EPT @Off/Off Theatre: la via breve per la felicità 

 Roma, una frizzante domenica invernale. 

Nell’elegante cornice dell’ Off/Off Theatre debutta la prima edizione di una rassegna molto interessante: On Stage! Festival, che ha come obiettivo la costruzione di un ponte piastrellato di arti performative, che unisce la realtà italiana con quella del teatro indipendente statunitense (newyorkese, in particolare).

Un progetto molto interessante che potrebbe aprirci gli occhi su un nuovo modo di fare arte, di concepirla e di viverla.

Con particolare riferimento alla danza sicuramente ci suggerisce di apprendere, assorbire ed applicare un concetto che per noi oggi risulta, paradossalmente, innovativo: la danza come elemento del quotidiano, da consumarsi preferibilmente sul posto, giovane ed irriverente, senza confini tra movimento e parola, tra danzato e recitato.

Su questo pentagramma variopinto il coreografo Shawn Rawls fa interagire pubblico e danzatori, 4 giovanissimi talenti che ci hanno portato a domicilio uno spaccato del loro modo di “fare danza”. 
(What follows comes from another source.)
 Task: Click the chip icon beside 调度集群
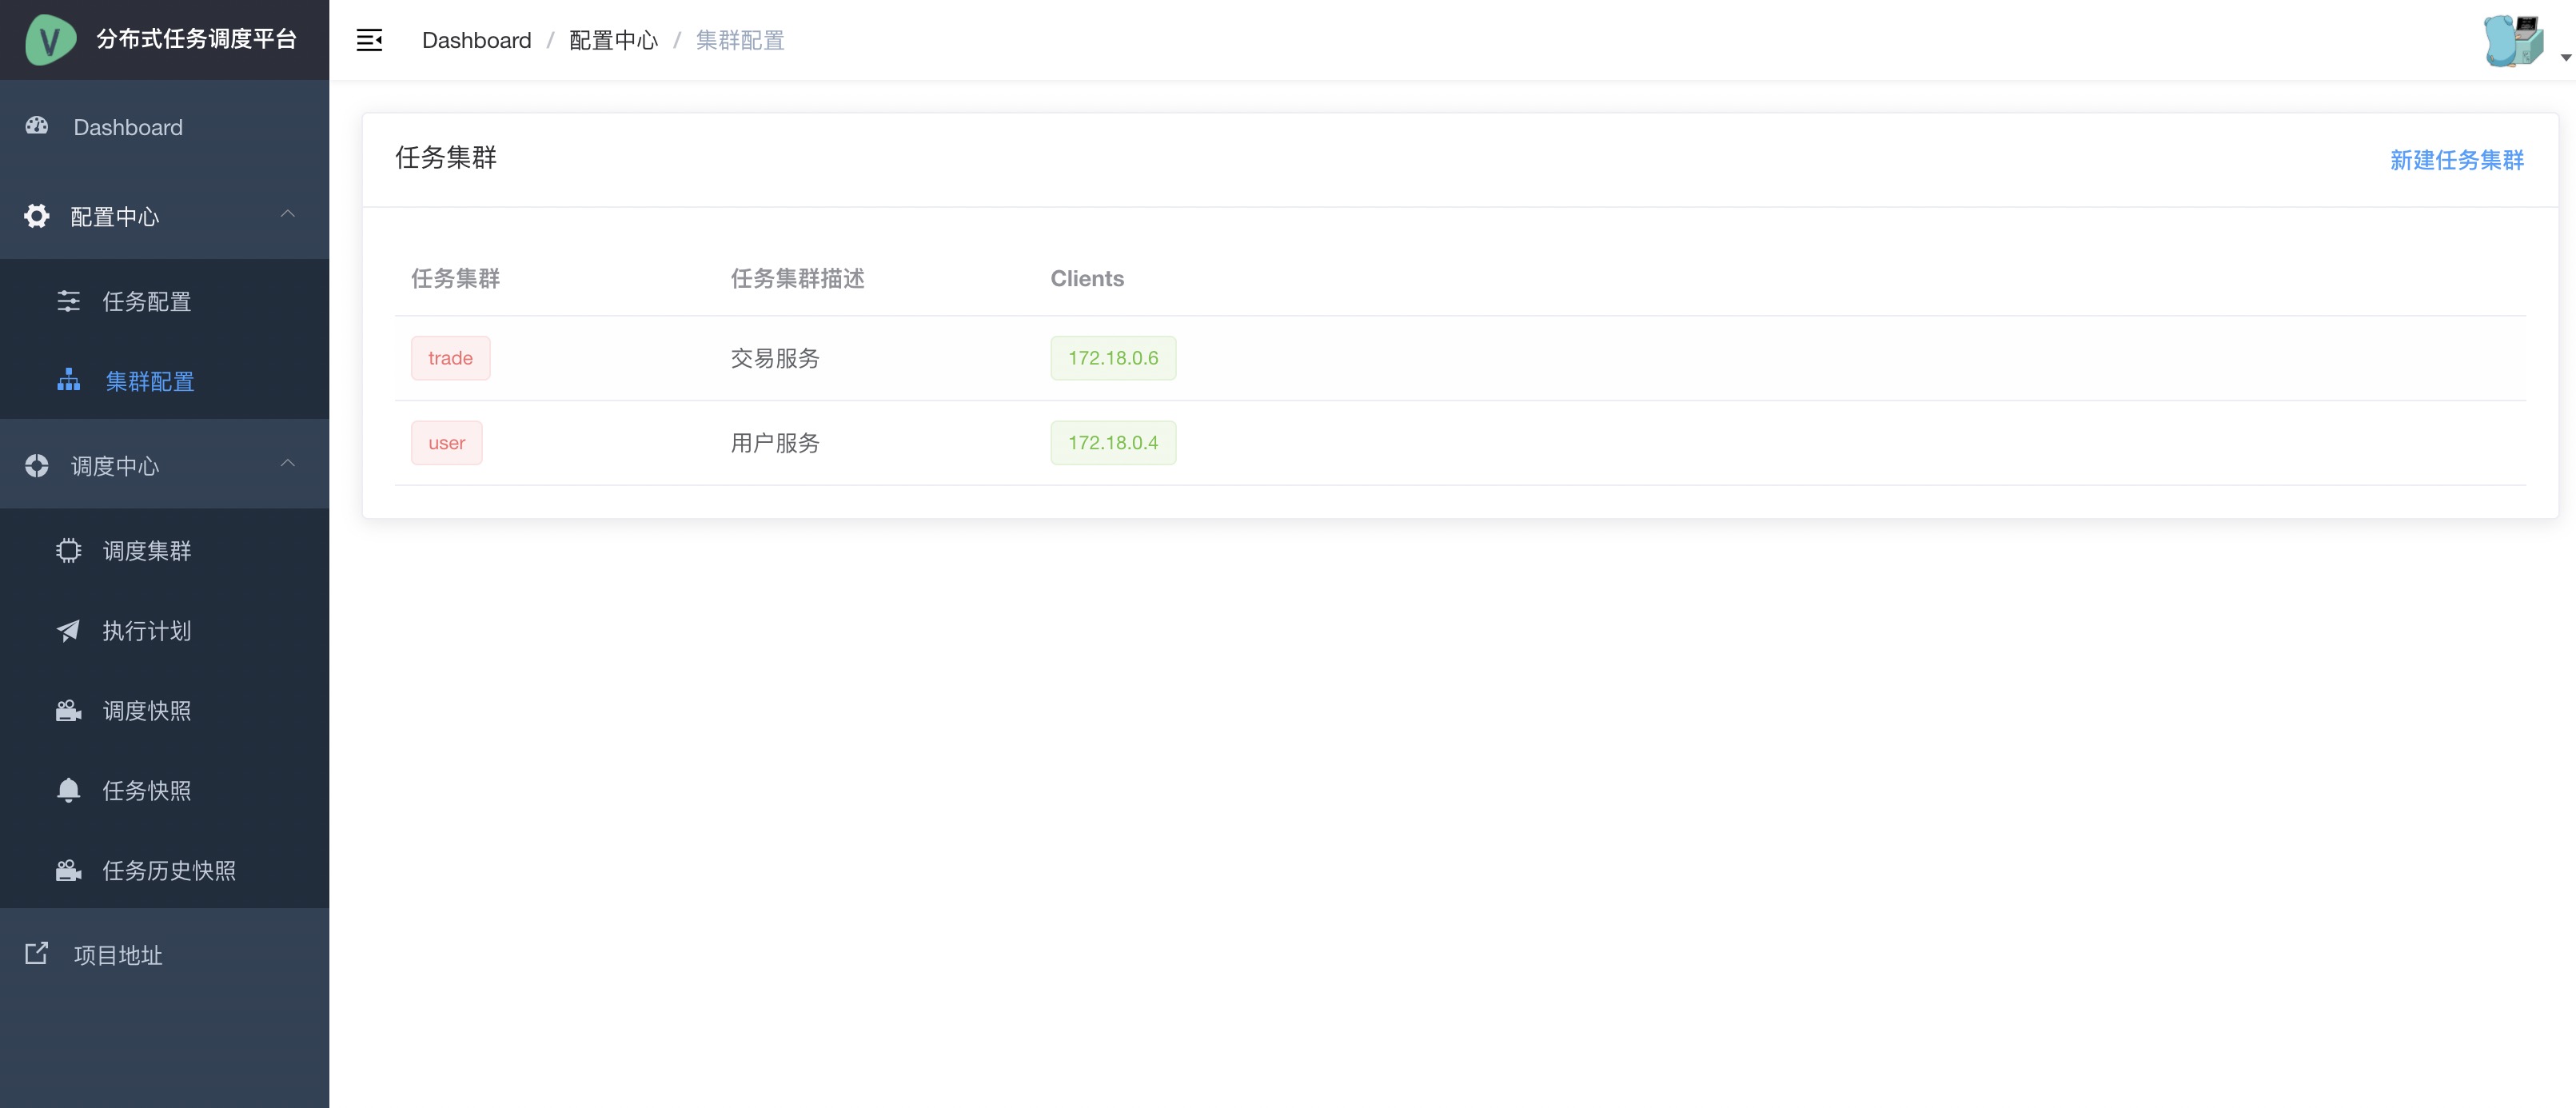[68, 550]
Sappiamo però che non esistono rose senza spine, pertanto togliamoci subito i fastidiosi sassolini dalla scarpa: piccola nota di demerito, ahimè, proprio per i sottotitoli.

Le traduzioni, realizzate in collaborazione con il Dipartimento di Lingue e Culture Straniere dell’ Università di Roma Tre, probabilmente per un qualche problema tecnico, non erano sempre in sincrono o disponibili. 
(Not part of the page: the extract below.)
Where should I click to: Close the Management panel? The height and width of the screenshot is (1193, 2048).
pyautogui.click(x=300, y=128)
Prestare attenzione alla reciproca comprensione è fondamentale, in virtù del principio per il quale nessuno dovrebbe essere escluso, mettere tutti in condizione di godere dello spettacolo, onde evitare che l’arte indossi quell’apparente e altezzosa veste “elitaria”.

Ma anche Schopenhauer sapeva quanto l’errore umano fosse sempre in agguato e non ce ne siamo fatti un cruccio, fortunatamente la capacità di comunicare va oltre il verbale.
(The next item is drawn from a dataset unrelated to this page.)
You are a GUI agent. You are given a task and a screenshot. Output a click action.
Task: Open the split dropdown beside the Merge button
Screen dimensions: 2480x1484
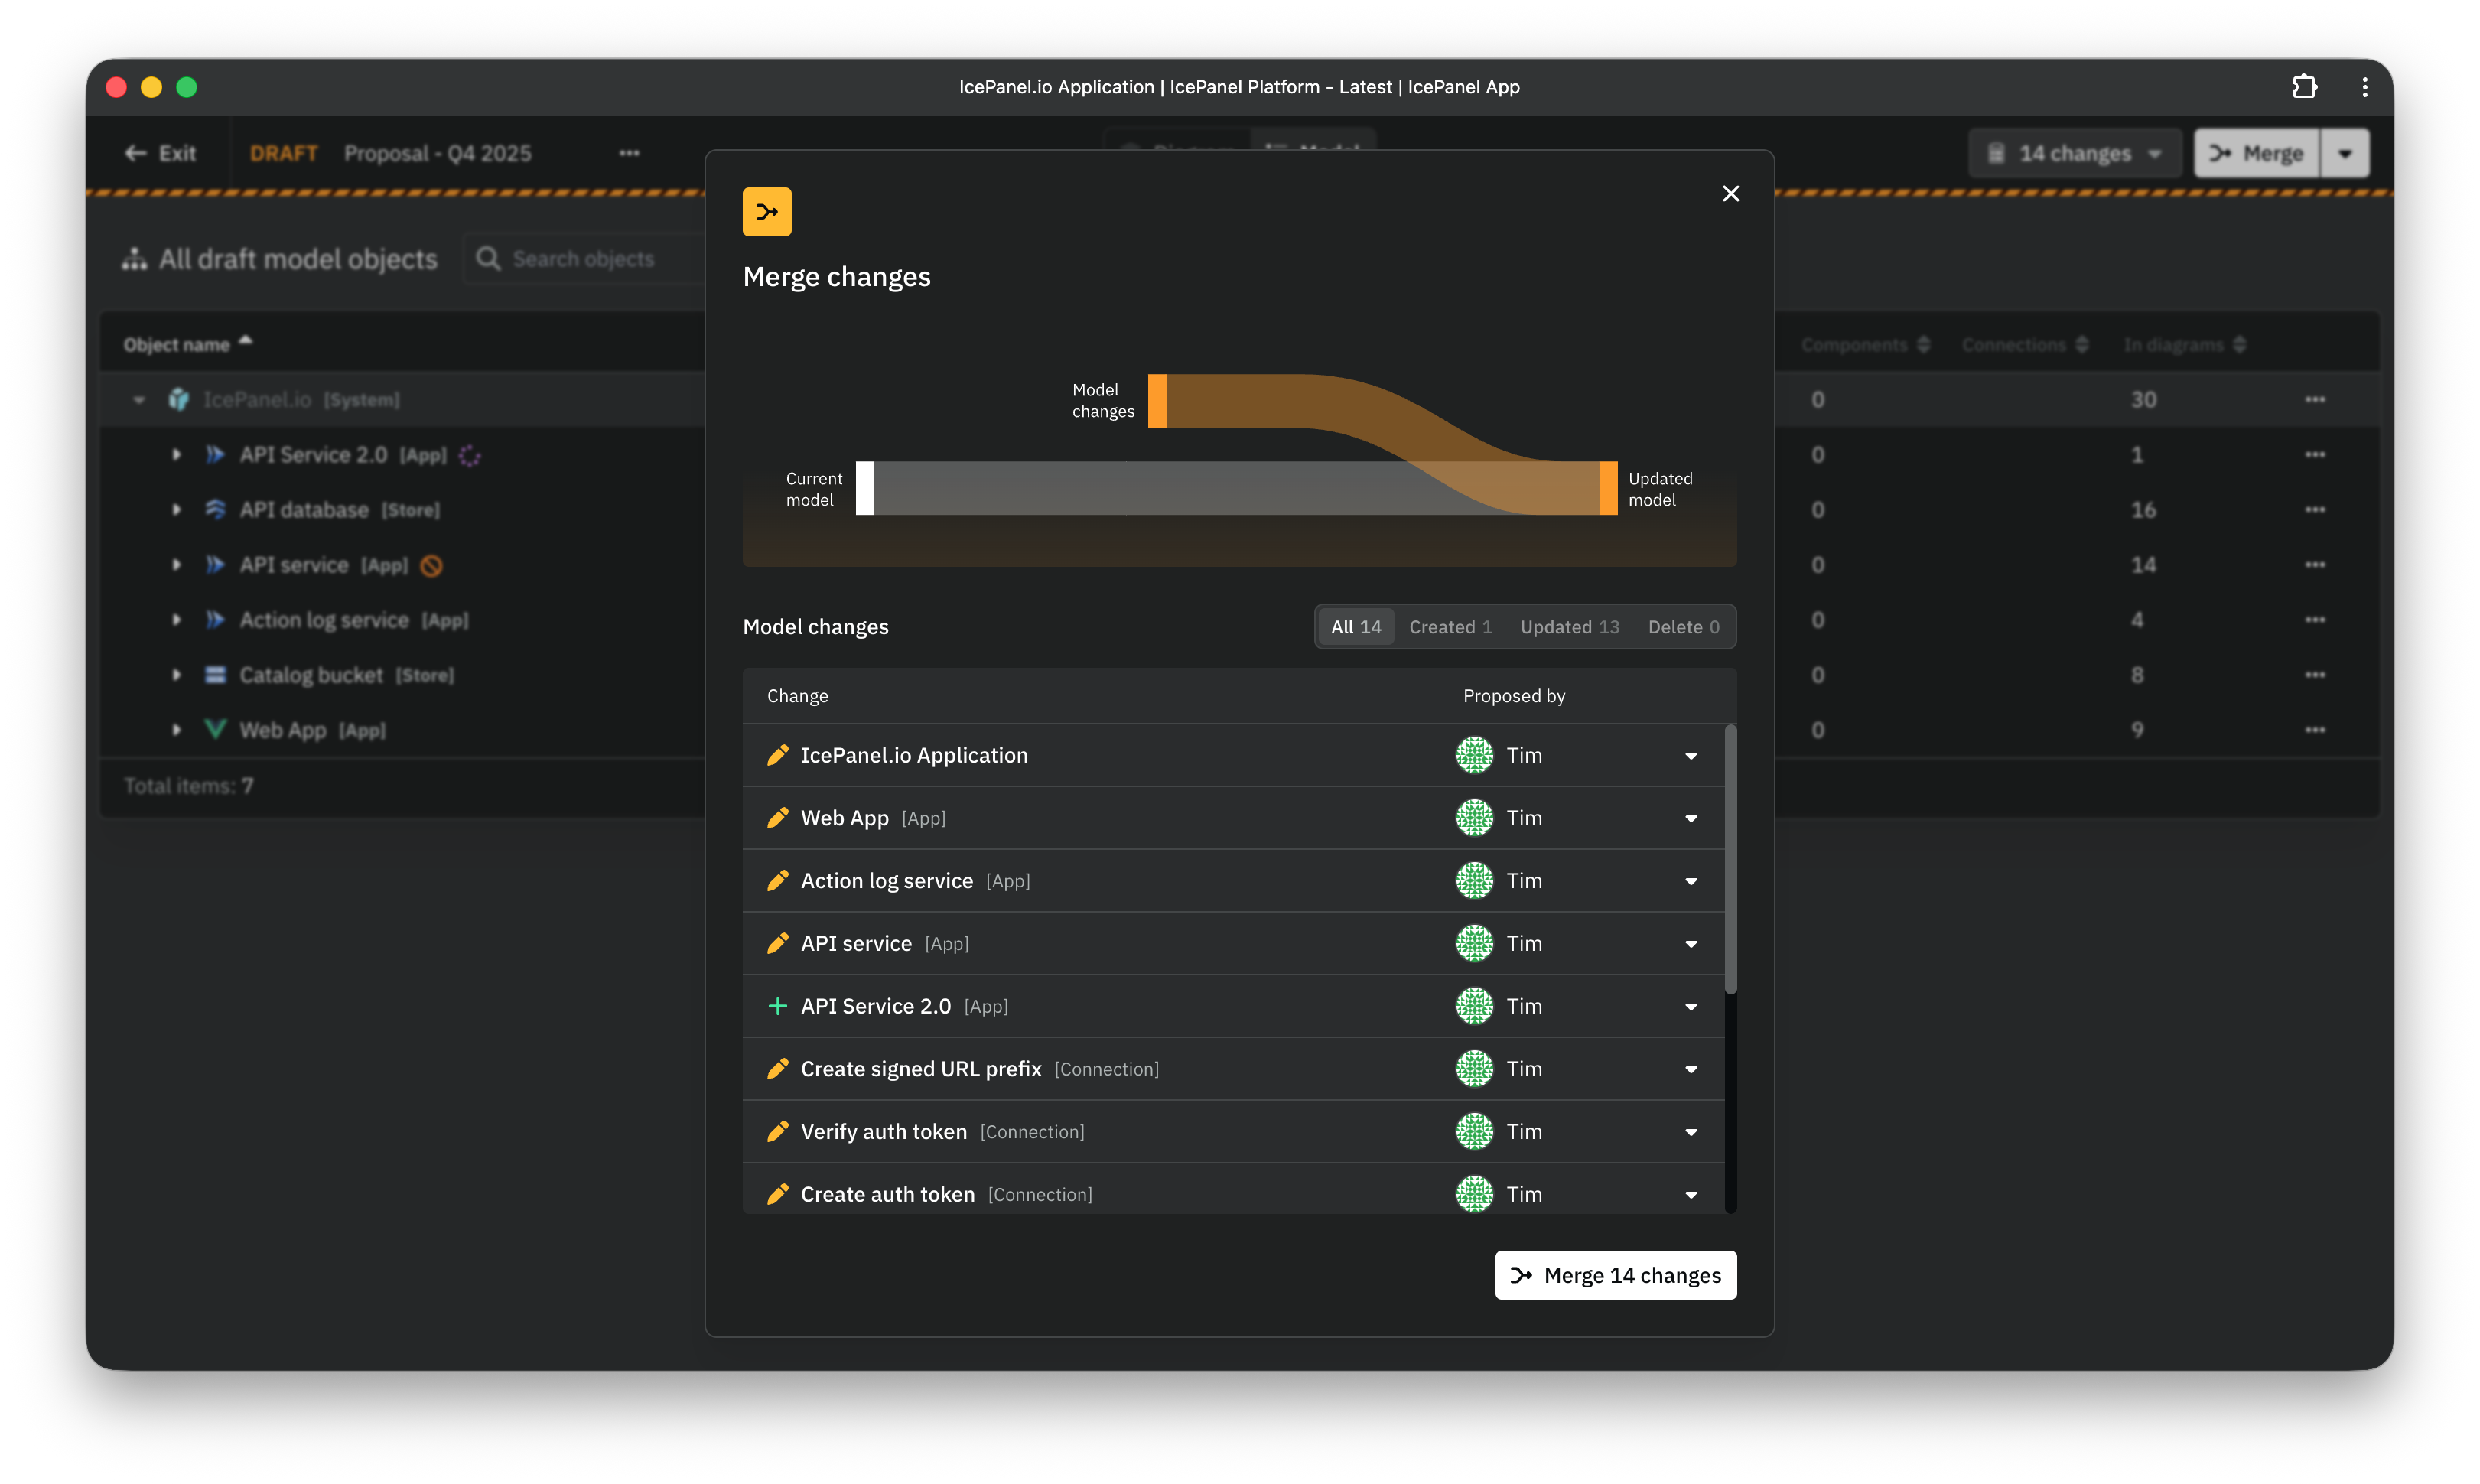click(x=2347, y=152)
Veniamo dunque alla danza: il breve ma intenso estratto presentato dall’Emotional Physical Theatre era suddiviso in tre momenti, introdotti sempre da un acuto intervento dell’ ideatore e coreografo.

Forse condensare tre diverse opere in così poco tempo è stato un po’ rischioso, gli elementi coreografici tendevano a ripetersi, molti (troppi) virtuosismi di gambe, poca attenzione al busto e alla variazione dell’energia.

Nella prima scena, “Clinically Happy”, la parte multimediale è stata parzialmente orfana del supporto tecnologico, la sperimentazione non è stata approfondita ma ci ha comunque dato l’idea di come si sarebbe sviluppata una performance in cui lo spettatore è chiamato ad essere anche un attento osservatore.

Molto più toccanti le sezioni seguenti, “Walk” e “The Heart”, dove i ballerini hanno potuto mettere in evidenza le loro qualità tecniche: forte presenza scenica, linee delle braccia precise e pulite, forza e fluidità nei movimenti. 

Pirouettes e contact in uno stile che richiama chiaramente l’American Ballet, momenti di perfetta sincronia alternati ad alienazione sia fisica che mentale dell’intero corpo di ballo.

La gestualità era chiara e comunicativa ma un pizzico di follia e di trasporto in più sarebbero stati graditi (deformazione professionale…Italians do it better, siamo fatti così). 

Ho visto un’espressività talvolta ermetica, che non lasciava trapelare in maniera spontanea le emozioni descritte in sinossi. Che si parlasse della dopamina che ci investe agli esordi di una relazione, o del dolore quasi fisico della fine di un rapporto vedevo pochi cambi nella velocità o nell’intensità dei movimenti e nello sguardo;  parafrasando Shakespeare “il rond de jambe della dichiarazione d’amore è stato servito freddo mentre lei andava via sbattendo la porta”.

Nel complesso, un buon approccio ad un diverso modo di concepire la danza e cioè contestualizzandola nella realtà che ci circonda.

Perché è possibile davvero non separare le due cose, basta solo aprire gli occhi e lo so, chi ha già letto le mie recensioni forse lo troverà ridondante ma io ve lo ripeto lo stesso: GENTE, ANDATE A TEATRO!